Nobel Peace Prize winning NGO
Impact and scale of its work | Global reputation and recognition
It’s a life-changing humanitarian charity that has saved millions of lives since it was established in 1989.
Mines Advisory Group is often one of the first agencies to enter conflict zones. It clears up many of the world’s bloodiest messes. Its work is to organise the disarming and destruction of landmines, bombs and other unexploded ordnance (UXO) around the world.
This remarkable organisation runs from the heart of Manchester, employing a global workforce of 2, 579 staff from 52 countries. Started by two brothers Rae and Lou McGrath out of a caravan in Cumbria, the charity (read their story here) has become one of the world’s most respected mine action organisation in the world (alongside another British charity, the Halo Trust).

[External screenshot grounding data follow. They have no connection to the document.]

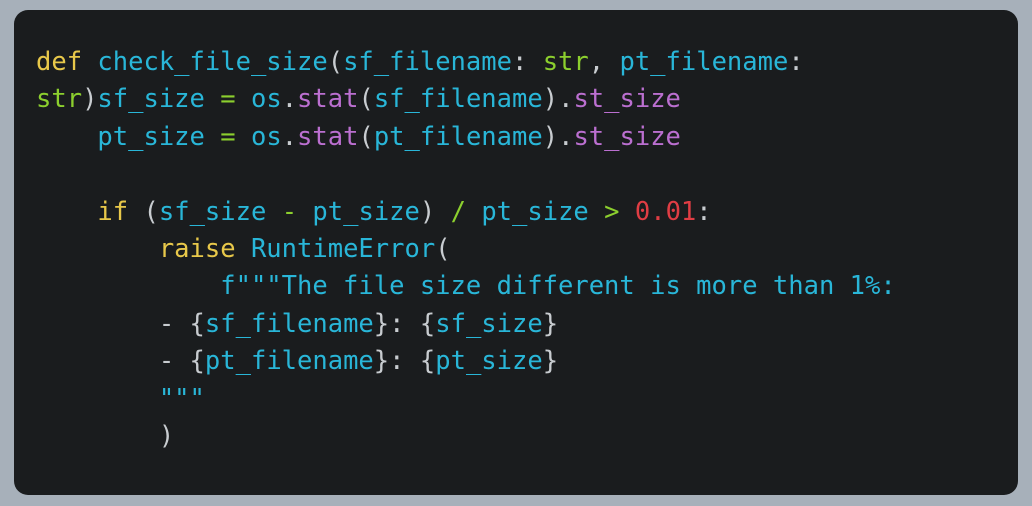  What do you see at coordinates (113, 212) in the screenshot?
I see `code-token: if` at bounding box center [113, 212].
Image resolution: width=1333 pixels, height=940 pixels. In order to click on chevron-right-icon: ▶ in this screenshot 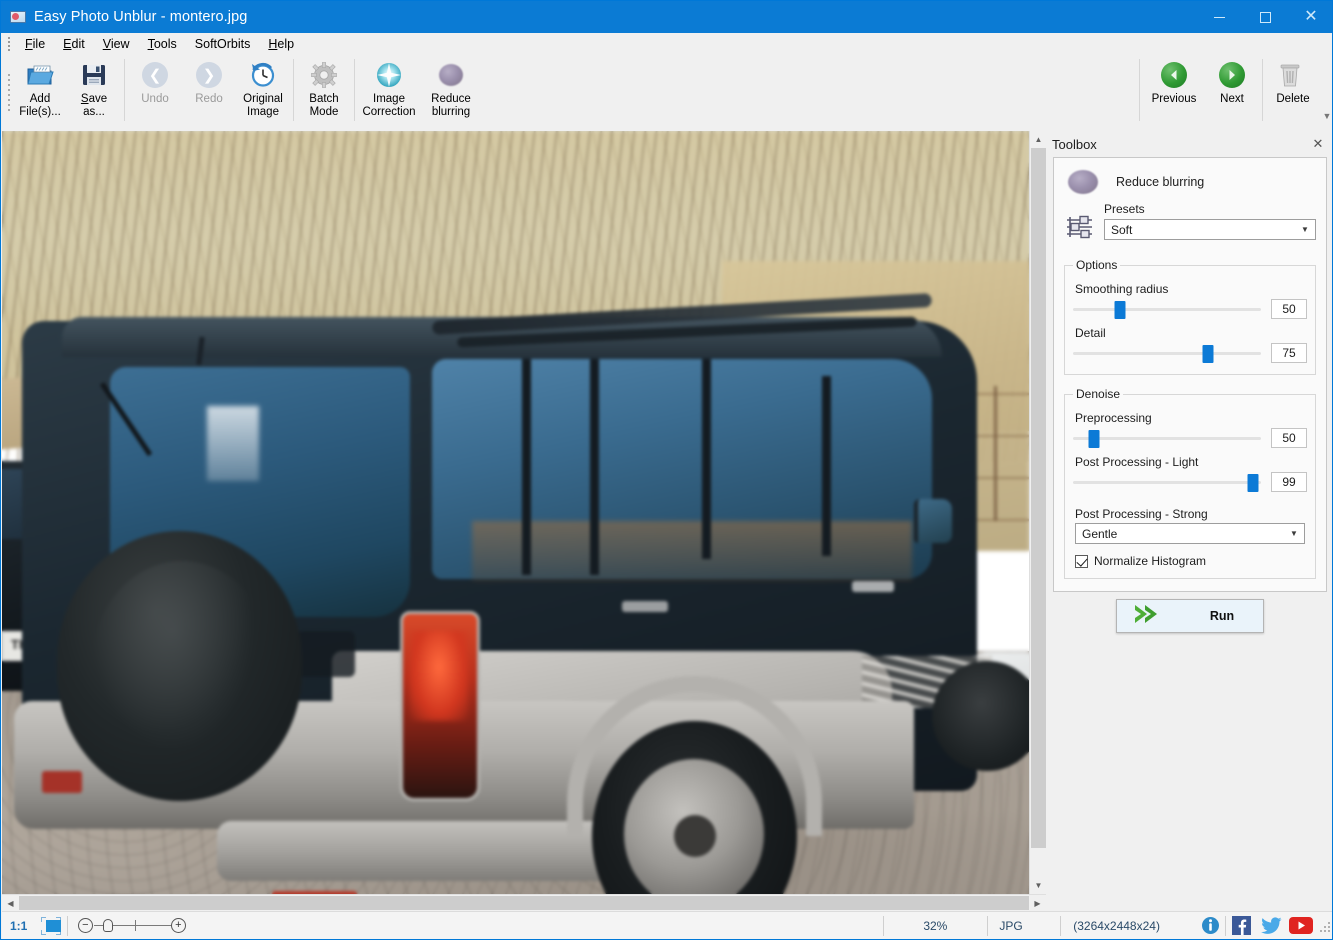, I will do `click(1038, 904)`.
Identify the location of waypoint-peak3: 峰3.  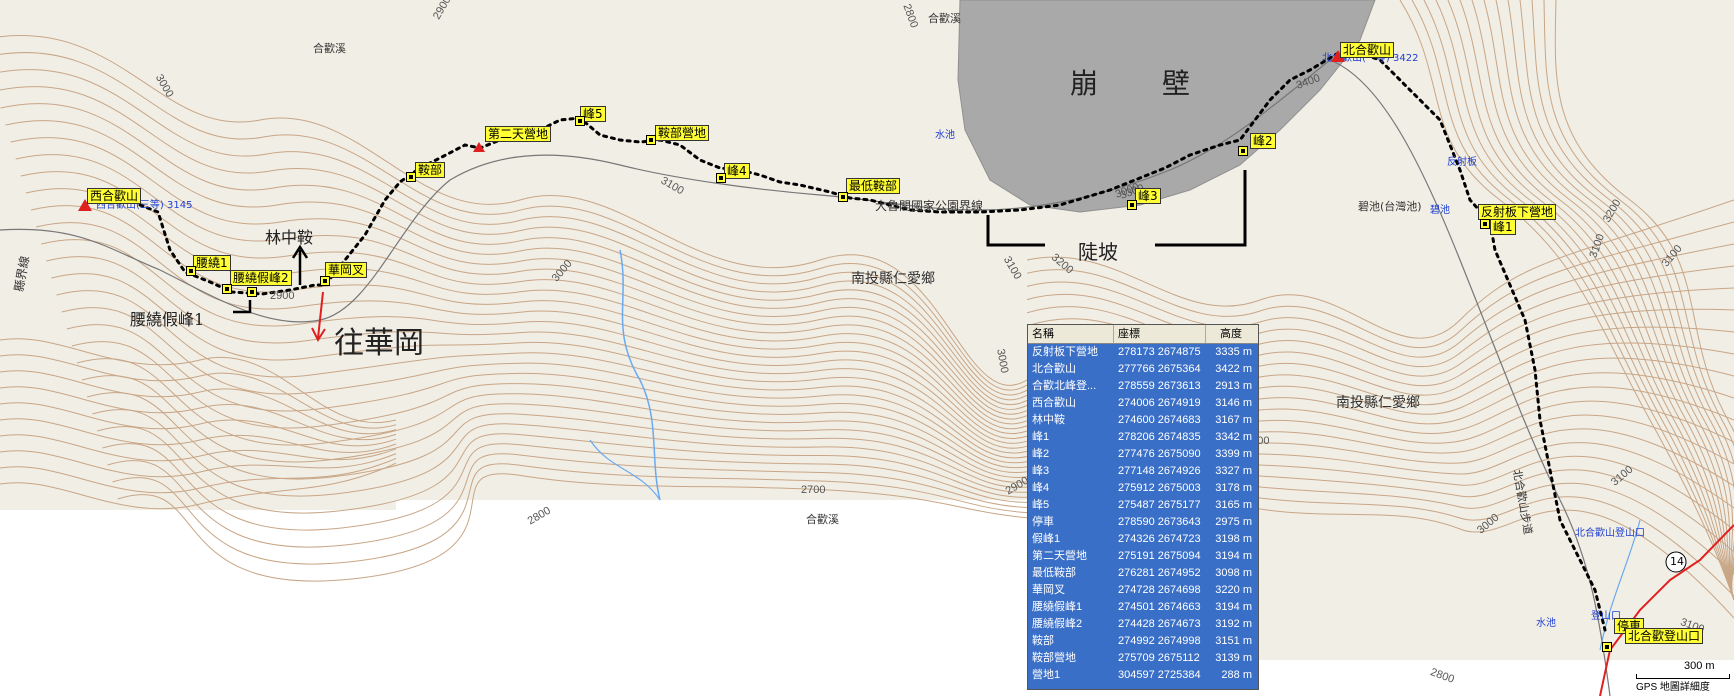
(1148, 196).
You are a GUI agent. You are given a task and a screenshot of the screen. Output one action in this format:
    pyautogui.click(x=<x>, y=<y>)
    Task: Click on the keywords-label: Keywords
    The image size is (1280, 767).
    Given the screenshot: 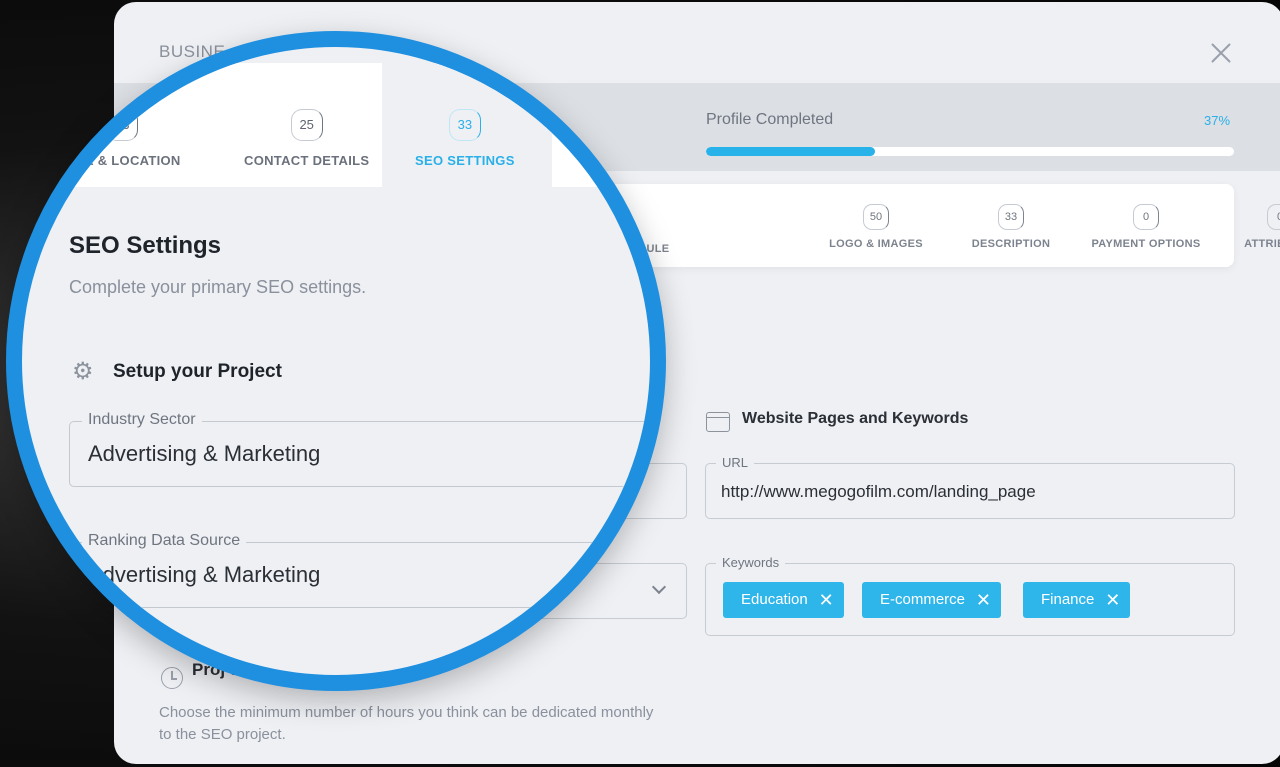 What is the action you would take?
    pyautogui.click(x=751, y=562)
    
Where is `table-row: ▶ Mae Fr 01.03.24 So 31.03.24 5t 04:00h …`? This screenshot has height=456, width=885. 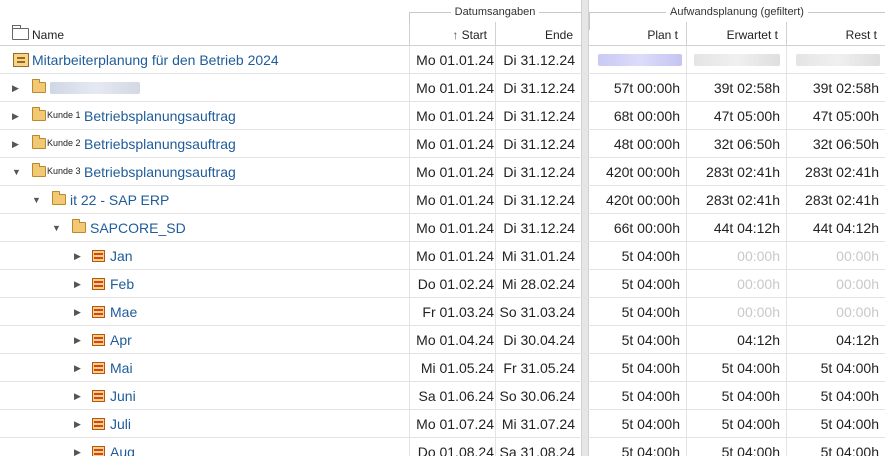
table-row: ▶ Mae Fr 01.03.24 So 31.03.24 5t 04:00h … is located at coordinates (442, 312).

Initially, MAG provided technical assessments for Afghanistan and Cambodia. In 1992, it set up an operation in northern Iraq to embark upon mine risk education - teaching local people about the risks and dangers they faced. By 1994, MAG was also operating in Angola, Cambodia and Laos. It was part of a lobbying coalition, the International Campaign to Ban Landmines (ICBL). The ICBL’s campaign led to the Ottawa Treaty, which banned the production and use of anti-personnel mines - and which led to the ICBL being awarded the Nobel Peace Prize in 1997.
Today, it has trained thousands of field workers to conduct this exacting and dangerous work in xx countries. It continues to be a pioneer; for example, training people who have lost limbs to landmines to be able to clear mines and thus make land safe again for their families and communities. The impact of MAG's operations around the globe is huge; 1.46m people are estimated to be direct beneficiaries of its work.
MAG brings peace and safety to those who have lived in fear for far too long.